▶ **Problem to work on**: Output each record in full, exactly as it stands.

Items listed in a dataset
== Segment start ==

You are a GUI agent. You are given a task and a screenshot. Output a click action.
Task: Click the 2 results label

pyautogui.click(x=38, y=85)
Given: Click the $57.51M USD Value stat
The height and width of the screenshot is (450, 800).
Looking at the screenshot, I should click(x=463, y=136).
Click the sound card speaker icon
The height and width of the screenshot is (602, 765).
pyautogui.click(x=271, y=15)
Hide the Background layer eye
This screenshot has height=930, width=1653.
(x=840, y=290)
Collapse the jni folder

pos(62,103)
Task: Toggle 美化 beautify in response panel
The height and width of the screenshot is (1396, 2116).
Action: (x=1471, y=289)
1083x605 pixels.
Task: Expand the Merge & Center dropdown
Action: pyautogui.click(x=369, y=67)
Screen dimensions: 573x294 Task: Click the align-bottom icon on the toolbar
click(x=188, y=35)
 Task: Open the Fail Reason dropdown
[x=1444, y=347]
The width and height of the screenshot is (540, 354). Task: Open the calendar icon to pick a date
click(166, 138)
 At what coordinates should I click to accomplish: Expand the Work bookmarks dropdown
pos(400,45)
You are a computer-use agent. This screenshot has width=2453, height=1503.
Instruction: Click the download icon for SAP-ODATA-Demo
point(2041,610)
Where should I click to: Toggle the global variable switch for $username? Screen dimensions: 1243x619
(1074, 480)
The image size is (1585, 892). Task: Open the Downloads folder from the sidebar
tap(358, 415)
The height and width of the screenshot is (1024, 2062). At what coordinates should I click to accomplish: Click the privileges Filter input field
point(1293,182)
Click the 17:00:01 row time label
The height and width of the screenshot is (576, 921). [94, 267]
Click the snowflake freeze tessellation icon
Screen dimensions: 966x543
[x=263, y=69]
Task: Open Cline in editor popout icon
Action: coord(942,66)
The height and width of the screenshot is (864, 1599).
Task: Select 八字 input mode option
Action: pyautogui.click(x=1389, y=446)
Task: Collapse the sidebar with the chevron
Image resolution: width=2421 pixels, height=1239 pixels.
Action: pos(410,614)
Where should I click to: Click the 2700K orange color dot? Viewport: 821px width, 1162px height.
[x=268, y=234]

== Segment end ==

▶ **Response area**:
You are a GUI agent. You are given a task and a screenshot. Output a click action.
Task: Click the 2 results label

pyautogui.click(x=38, y=85)
Given: Click the $57.51M USD Value stat
The height and width of the screenshot is (450, 800).
Looking at the screenshot, I should click(x=463, y=136).
Click the sound card speaker icon
The height and width of the screenshot is (602, 765).
pyautogui.click(x=271, y=15)
Hide the Background layer eye
This screenshot has height=930, width=1653.
(x=840, y=290)
Collapse the jni folder

pos(62,103)
Task: Toggle 美化 beautify in response panel
The height and width of the screenshot is (1396, 2116).
Action: (x=1471, y=289)
1083x605 pixels.
Task: Expand the Merge & Center dropdown
Action: pyautogui.click(x=369, y=67)
Screen dimensions: 573x294 Task: Click the align-bottom icon on the toolbar
click(x=188, y=35)
 Task: Open the Fail Reason dropdown
[x=1444, y=347]
The width and height of the screenshot is (540, 354). Task: Open the calendar icon to pick a date
click(166, 138)
 At what coordinates should I click to accomplish: Expand the Work bookmarks dropdown
pos(400,45)
You are a computer-use agent. This screenshot has width=2453, height=1503.
Instruction: Click the download icon for SAP-ODATA-Demo
point(2041,610)
Where should I click to: Toggle the global variable switch for $username? Screen dimensions: 1243x619
(1074, 480)
The image size is (1585, 892). Task: Open the Downloads folder from the sidebar
tap(358, 415)
The height and width of the screenshot is (1024, 2062). At what coordinates should I click to accomplish: Click the privileges Filter input field
point(1293,182)
Click the 17:00:01 row time label
The height and width of the screenshot is (576, 921). [94, 267]
Click the snowflake freeze tessellation icon
Screen dimensions: 966x543
[x=263, y=69]
Task: Open Cline in editor popout icon
Action: coord(942,66)
The height and width of the screenshot is (864, 1599).
Task: Select 八字 input mode option
Action: pyautogui.click(x=1389, y=446)
Task: Collapse the sidebar with the chevron
Image resolution: width=2421 pixels, height=1239 pixels.
Action: pos(410,614)
Where should I click to: Click the 2700K orange color dot? Viewport: 821px width, 1162px height.
[x=268, y=234]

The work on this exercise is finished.